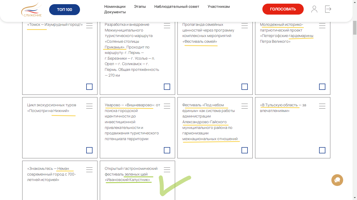Open the menu icon on the Ивановский Капустник card
357x200 pixels.
pos(167,170)
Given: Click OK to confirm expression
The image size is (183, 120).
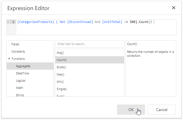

What to do =>
Every line from the one holding "Given: Click OK to confirm expression" to the last line of the listing above, inclusive, must appear exactly as written, and no picture may appear.

Finished exercise =>
Given: Click OK to confirm expression
The image size is (183, 120).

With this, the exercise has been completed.